2017 is going to be an exciting year for me, so make sure you follow my adventures around the globe where I'll be dishing out helpful hints and friendly advice. Enjoy! 

Mexico City, Mexico

Mexico City, Mexico

There are two words come to mind when I think about Mexico City. Tradition and contrast. You have beautiful mountains surrounded by insane traffic, upscale trendy neighborhoods directly next to the chaos of downtown and new modern buildings that tower over the old haciendas from the 1500s. Mexico is also rich in culture and continues to preserve their century old traditions like religion, holidays, arts and most importantly - food! From tiny taco stands to michelin star restaurants this city does not disappoint when it comes to its cuisine. 
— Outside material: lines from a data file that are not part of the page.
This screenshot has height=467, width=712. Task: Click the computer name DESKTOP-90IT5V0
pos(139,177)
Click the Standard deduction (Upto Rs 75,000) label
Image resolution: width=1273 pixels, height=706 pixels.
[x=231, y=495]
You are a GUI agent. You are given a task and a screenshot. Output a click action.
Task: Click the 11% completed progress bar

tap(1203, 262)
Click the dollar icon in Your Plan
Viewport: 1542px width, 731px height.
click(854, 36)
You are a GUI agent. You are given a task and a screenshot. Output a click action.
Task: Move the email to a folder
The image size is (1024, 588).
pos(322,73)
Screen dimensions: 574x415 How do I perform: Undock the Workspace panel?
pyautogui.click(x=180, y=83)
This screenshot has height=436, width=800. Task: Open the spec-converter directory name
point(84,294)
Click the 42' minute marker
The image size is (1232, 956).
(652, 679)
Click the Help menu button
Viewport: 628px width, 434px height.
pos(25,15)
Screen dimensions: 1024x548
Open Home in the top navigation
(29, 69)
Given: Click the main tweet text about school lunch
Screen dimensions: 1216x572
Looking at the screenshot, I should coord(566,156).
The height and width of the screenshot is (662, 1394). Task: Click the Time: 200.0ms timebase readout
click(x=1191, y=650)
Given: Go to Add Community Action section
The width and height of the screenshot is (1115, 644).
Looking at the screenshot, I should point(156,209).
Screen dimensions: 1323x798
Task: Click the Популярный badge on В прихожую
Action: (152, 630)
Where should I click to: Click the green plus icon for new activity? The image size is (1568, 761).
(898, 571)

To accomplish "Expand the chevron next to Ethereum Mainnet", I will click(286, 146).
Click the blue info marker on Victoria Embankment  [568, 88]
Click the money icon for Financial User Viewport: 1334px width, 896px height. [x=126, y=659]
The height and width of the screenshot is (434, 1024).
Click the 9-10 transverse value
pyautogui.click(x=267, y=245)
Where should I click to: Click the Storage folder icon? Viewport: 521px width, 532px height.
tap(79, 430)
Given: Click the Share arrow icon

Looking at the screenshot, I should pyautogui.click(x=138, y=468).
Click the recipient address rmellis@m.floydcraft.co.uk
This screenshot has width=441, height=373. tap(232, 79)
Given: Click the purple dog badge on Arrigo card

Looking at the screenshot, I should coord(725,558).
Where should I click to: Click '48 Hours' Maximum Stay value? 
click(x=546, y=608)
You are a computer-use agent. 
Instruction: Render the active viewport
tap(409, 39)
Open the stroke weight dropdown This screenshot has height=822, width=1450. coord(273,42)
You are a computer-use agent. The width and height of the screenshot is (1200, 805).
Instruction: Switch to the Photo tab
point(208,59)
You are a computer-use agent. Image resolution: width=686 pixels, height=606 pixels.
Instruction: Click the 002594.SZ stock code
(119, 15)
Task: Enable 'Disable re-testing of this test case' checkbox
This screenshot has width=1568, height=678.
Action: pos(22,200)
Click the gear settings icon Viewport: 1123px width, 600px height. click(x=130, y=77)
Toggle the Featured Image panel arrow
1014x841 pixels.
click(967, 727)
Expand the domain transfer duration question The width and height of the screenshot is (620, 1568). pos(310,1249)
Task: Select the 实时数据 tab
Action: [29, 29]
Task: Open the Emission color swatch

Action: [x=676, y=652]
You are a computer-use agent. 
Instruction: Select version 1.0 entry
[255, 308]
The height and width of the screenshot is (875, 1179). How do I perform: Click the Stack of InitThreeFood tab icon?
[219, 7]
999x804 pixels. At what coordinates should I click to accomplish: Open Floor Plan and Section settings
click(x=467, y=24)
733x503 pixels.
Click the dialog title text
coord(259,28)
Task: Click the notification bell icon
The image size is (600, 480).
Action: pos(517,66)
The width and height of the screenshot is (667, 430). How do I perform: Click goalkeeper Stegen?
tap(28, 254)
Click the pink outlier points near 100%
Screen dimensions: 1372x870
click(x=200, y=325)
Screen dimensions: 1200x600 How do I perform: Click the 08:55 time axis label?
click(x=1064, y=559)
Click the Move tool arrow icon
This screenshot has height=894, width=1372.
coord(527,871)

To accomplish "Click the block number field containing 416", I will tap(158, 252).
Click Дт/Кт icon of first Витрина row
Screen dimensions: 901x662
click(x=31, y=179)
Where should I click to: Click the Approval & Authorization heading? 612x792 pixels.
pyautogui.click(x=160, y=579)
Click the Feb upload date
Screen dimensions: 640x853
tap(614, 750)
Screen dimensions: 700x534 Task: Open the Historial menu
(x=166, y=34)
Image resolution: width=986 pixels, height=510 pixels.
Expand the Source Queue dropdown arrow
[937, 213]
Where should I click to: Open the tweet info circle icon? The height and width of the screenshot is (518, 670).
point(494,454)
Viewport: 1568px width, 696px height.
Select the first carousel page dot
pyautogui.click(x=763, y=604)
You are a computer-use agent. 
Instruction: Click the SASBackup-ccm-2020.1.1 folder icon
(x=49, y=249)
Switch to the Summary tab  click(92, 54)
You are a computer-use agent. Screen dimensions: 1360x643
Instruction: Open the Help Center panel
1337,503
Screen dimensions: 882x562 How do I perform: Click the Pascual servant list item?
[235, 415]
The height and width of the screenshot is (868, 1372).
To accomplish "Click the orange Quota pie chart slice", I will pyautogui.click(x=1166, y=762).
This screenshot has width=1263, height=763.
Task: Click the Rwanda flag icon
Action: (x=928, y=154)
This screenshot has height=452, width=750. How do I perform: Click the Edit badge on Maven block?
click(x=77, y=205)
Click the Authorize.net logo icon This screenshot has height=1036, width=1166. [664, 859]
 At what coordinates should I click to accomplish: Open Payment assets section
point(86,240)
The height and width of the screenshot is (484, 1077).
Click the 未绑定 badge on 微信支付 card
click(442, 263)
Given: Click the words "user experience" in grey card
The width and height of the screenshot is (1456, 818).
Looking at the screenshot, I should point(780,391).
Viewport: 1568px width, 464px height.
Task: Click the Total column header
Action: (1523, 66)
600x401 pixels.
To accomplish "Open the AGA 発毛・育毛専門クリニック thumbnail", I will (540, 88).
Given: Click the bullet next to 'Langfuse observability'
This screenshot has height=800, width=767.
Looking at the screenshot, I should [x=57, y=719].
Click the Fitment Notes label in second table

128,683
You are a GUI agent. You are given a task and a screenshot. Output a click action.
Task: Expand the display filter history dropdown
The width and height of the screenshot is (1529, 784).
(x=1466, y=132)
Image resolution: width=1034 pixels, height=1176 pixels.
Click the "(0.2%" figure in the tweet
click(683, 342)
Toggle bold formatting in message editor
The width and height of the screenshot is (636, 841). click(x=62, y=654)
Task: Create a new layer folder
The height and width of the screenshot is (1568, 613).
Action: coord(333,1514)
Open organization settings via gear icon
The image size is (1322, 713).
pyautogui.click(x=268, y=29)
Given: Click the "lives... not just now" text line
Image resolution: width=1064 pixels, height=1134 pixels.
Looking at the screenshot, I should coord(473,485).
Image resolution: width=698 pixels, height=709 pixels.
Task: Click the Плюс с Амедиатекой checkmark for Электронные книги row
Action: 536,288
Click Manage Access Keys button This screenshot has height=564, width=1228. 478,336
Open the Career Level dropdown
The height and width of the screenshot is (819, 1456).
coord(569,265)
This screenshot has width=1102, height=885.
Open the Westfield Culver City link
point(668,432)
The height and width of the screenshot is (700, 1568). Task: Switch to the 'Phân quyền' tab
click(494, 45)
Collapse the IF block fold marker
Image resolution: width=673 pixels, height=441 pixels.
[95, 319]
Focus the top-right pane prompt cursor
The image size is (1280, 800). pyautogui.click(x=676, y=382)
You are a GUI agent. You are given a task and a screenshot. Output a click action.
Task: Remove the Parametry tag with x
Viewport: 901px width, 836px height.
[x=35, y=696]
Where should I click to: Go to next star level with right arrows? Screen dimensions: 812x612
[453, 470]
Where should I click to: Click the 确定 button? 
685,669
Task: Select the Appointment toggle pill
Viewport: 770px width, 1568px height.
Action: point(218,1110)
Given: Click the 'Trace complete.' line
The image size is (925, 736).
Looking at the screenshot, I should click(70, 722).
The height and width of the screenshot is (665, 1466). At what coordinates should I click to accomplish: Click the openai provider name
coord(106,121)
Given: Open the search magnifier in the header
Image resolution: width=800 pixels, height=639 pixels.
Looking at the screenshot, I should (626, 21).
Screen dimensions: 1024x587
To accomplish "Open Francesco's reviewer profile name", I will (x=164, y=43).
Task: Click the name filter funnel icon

Polanco - This is where you will find the 5th Avenue of Mexico (aka Avenida Presidente Masaryk). It’s crawling with wealthy ex-pats and super trendy (and expensive) shops and restaurants. I come to this neighborhood when I want a taste of home. It's also where you'll find The Museum of Anthropology, Chapultepec Park and Soumaya Museum. Restaurants not to miss - El Japonez (sushi), Eno (cafe with seasonal ingredients), Pujol (ranked 17th best restaurant in the world) and Catamudi (best for brunch). 

Condesa & Roma: I consider these two areas of the city (which are located next to one another) to be the Williamsburg of Mexico. This neighborhood is super trendy and full of coffee shops, boutiques and local eateries. Don’t miss - Churreria El Moro for it’s famous churros and hot chocolate, the Sunday Farmer’s Market (Mercado El 100) for fresh seasonal goods you can’t find at the grocery store, Mercado Roma for an Eataly-inspired food hall and Goodbye Folk for a well stocked selection of vintage finds. 

San Angel - One of my favorite neighborhoods in the city, San Angel is a quiet and quaint area with ivy covered houses and cobblestone streets. It is most famous for its Saturday Bazaar market, which sells everything from handicrafts and paintings to textiles and baskets. Other fun things to check out - Mercado Del Carmen (artisanal food market), San Angel Inn (go for brunch and sit in the beautiful garden) and Diego Rivera’s Studio where him and Frida Kahlo would spend a lot of their time. 

Coyoacán - This area is full of rich history and is most famous for being the neighborhood where Frida Kahlo’s home is located. It is relatively peaceful during the week, but it becomes crowded and festive on weekends and holidays. You can spend an entire afternoon walking around the twin plazas and the vibrant streets. Things to do: try the street food, especially “elote” which is roasted corn with mayo and tajin, visit San Juan Bautista Church, grab a coffee at the trendy Café Avellaneda and of course take a tour of Frida’s house (but watch the movie before you go because all signs are in Spanish)! 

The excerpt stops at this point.